Mute Swan

mute swan thumbnail

(Cygnus olor)
*Established in Michigan*
 

Mute swans should be reported using the Midwest Invasive Species Information Network (MISIN) online reporting tool or the MISIN smartphone app. Alternately, they can be reported to the Cooperative Invasive Species Management Area for your region.

You and your neighbors can help protect Michigan’s natural resources by controlling invasive mute swans on your lakes and wetlands. Though hunting mute swans is not allowed, the DNR issues permits to remove mute swans and/or their nests and eggs.

Find out more at www.michigan.gov/muteswans.

 

Identification:

  • Adult mute swans have orange bills
  • A black knob on the top of their bill
  • “S” curve of the neck (trumpeter swans have a “C” curve)
  • A quieter bird (trumpeter swans have a loud “trumpet” call)
     

identifying mute swans

mute swan

Means of Introduction:

Mute swans were introduced to North America in the mid-1800s to decorate parks and estates, and later brought to Michigan in 1919. These captive swans escaped and established a feral population. With their numbers growing quickly, this non-native invasive species is causing conflicts and damage across the state.

Concern: 

One of the world’s most aggressive waterfowl species, especially while nesting and raising their young, mute swans drive out native waterfowl and other wetland wildlife with their hostile behavior. Mute swans will chase native breeding birds from their nests.

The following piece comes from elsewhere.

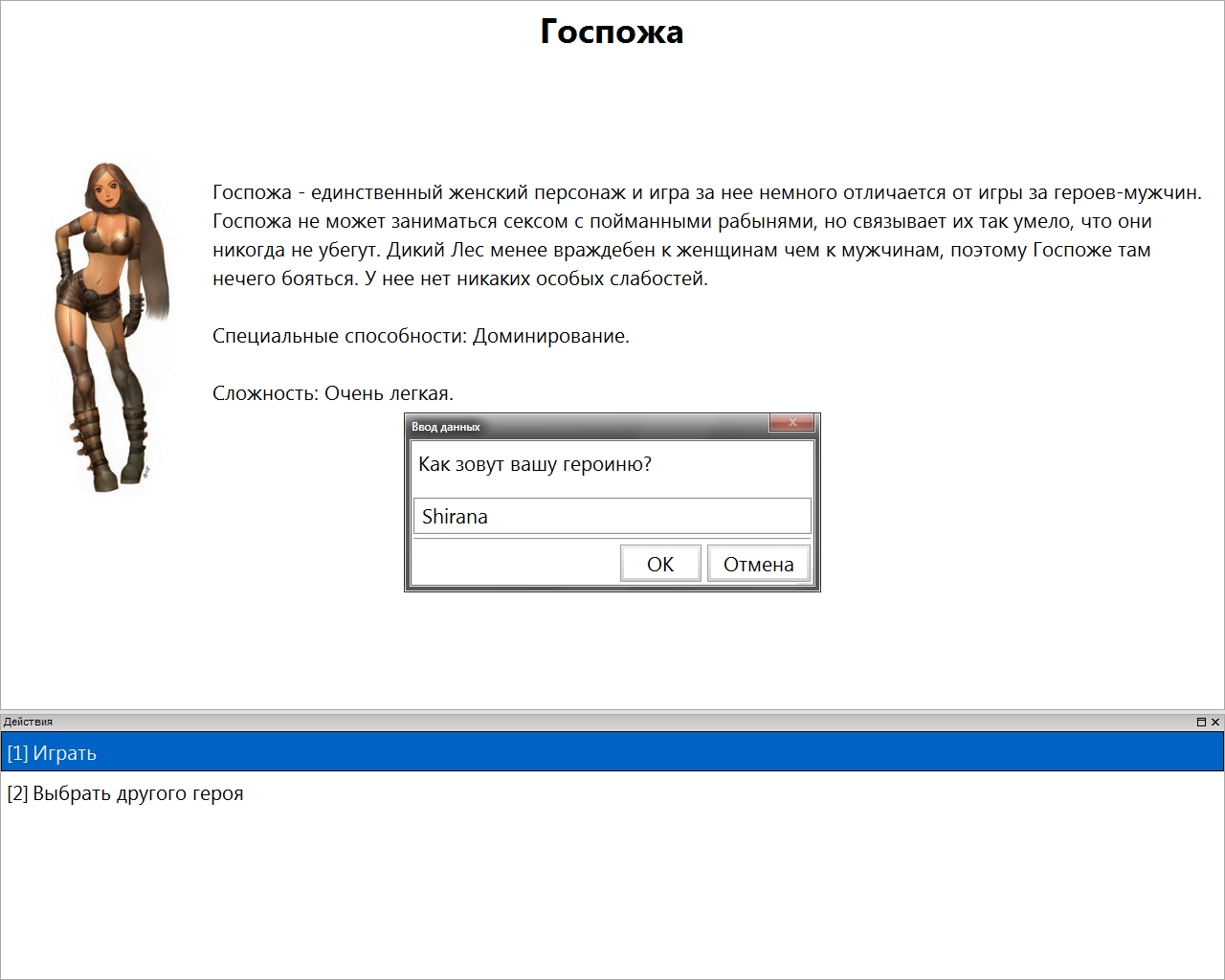
Task: Click empty area below the actions list
Action: coord(612,890)
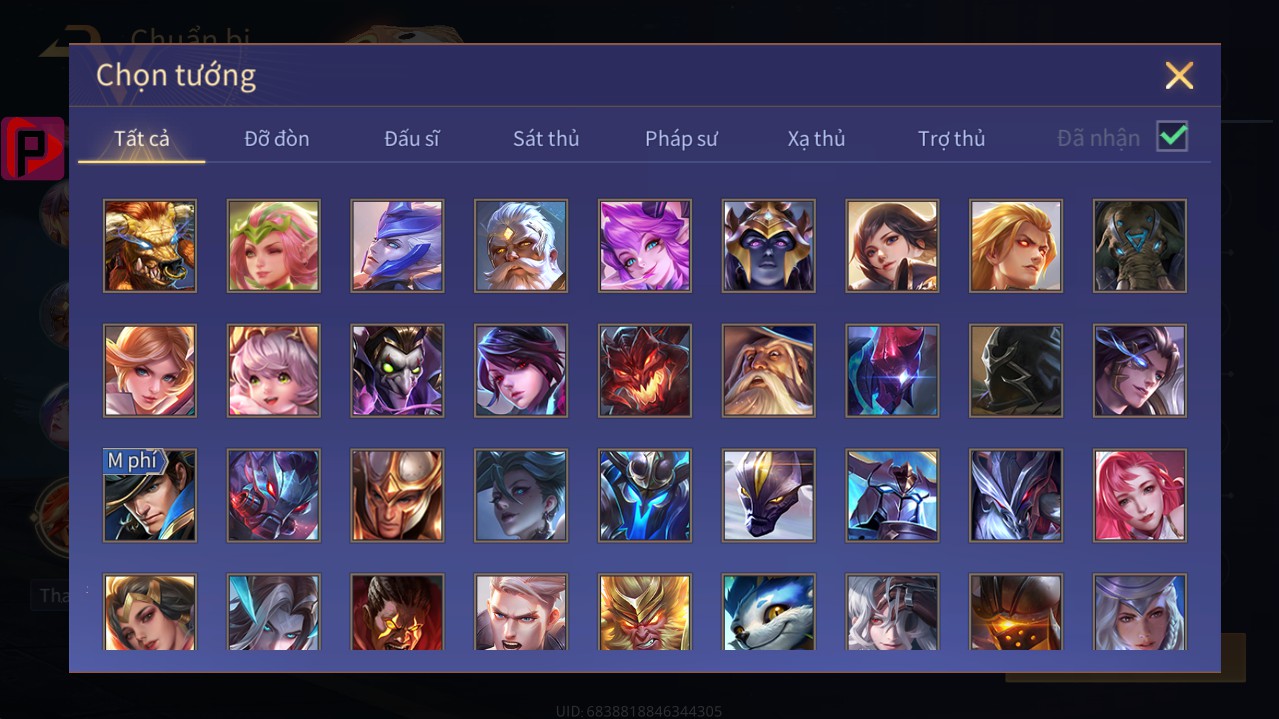
Task: Select the red lava demon hero portrait
Action: (645, 371)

A single mute swan can consume four to eight pounds of plants a day. They uproot and destroy these wetland plants that are a main food source for native birds and cover for native fish and invertebrates. Continuous feeding by a flock of mute swans can destroy an entire wetland ecosystem.

These large birds show little fear of people. Each year the DNR receives reports of mute swan attacks on people in boats and on shore.